Certainly, the patients want to know about whether they can change their diet or their exercise to improve their health. There are excellent studies that show that regular exercise helps people feel better. Even if they don’t have less toxicity, they experience their disease and their wellness in a more favorable light if they have regular exercise. And so, these are the sort of things that I’m forever telling patients to contemplate, like getting a dog. If you can’t be motivated to get up and go for a walk, it’s much easier to do so if there’s somebody else to motivate you out. And often, the caregiver is the most helpful there as well, if you can encourage the spouse to motivate the patient and they feel that that is actually beneficial. It’s hard for an individual to self-motivate and to take up new habits, but it’s much easier if they have encouragement.

Stephen Opat, MBBS: The other thing I’d like to add is also making sure patients are up to date with their immunizations, also monitoring their immunoglobulin levels because we know these drugs are associated with infection, and so there are things you can do in patients with hypergammaglobulinemia. We’re fortunate at our institution to have an immunologist who sees patients; that probably is overkill for most community practice. But I think making sure that patients are up to date with their immunizations and monitoring their immunoglobulins is useful. You might be able to prevent opportunistic infections.

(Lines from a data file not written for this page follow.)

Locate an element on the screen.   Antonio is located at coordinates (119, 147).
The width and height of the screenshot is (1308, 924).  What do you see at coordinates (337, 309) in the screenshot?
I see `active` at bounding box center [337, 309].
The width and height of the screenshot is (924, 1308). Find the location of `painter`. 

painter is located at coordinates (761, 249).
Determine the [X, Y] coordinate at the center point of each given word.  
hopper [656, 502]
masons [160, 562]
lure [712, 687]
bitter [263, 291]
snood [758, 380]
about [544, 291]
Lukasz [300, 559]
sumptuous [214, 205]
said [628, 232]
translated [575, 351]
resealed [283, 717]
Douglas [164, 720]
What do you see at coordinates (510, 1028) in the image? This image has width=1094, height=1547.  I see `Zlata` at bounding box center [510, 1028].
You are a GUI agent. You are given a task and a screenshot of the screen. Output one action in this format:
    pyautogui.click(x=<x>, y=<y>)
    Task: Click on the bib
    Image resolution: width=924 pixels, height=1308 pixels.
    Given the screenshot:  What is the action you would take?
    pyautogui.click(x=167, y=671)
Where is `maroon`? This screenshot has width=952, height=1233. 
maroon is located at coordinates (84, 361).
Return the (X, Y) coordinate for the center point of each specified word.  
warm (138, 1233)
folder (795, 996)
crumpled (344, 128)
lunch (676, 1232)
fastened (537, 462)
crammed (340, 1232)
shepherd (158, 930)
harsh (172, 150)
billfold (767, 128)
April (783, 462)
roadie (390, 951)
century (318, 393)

William Wierda, MD, PhD: I’ve heard it asked more than once at this meeting, about the use of prophylactic antibiotics in the setting of treatment. What’s your comment on prophylaxis in frontline, in relapsed, BTK inhibitor-based therapy, and BCL2 [B-cell lymphoma 2 protein] inhibitor-based therapy?

Jacqueline Barrientos, MD: In our practice, we don’t routinely use prophylaxis for PCP [Pneumocystis jirovecii pneumonia], but if the patient has a history of pneumonias or PCP in the past, we do recommend antibiotic prophylaxis. Similarly, with the possibility for zoster, we do recommend daily acyclovir or some other antiviral if they have a prior history or if they’re at high risk, any stressful situation. And we recommend the inactivated vaccine that is available for chicken pox reactivation. We also mention, do not forget to make sure that they follow the guidelines for age appropriate cancer screening, as well. Women need mammogram, Pap smear. Men, prostate examination and skin exam once a year.

William Wierda, MD, PhD: I’ve been struck by the large randomized trials reporting out not an insignificant level of second cancers in patients with CLL [chronic lymphocytic leukemia], both with chemoimmunotherapy as well as with targeted therapy. So we don’t think that that risk for a second cancer goes away with targeted therapy.

Jacqueline Barrientos, MD: We see that the risk is even there, even in MBL [monoclonal B lymphocytosis] patients.

William Wierda, MD, PhD: Do you do any additional screening for second cancers, or do you follow the regular guidelines?

Jacqueline Barrientos, MD: Just the guidelines, unless they have a history of smoking, we might consider doing a CT [computed tomography] scan, but traditionally we just follow the guidelines.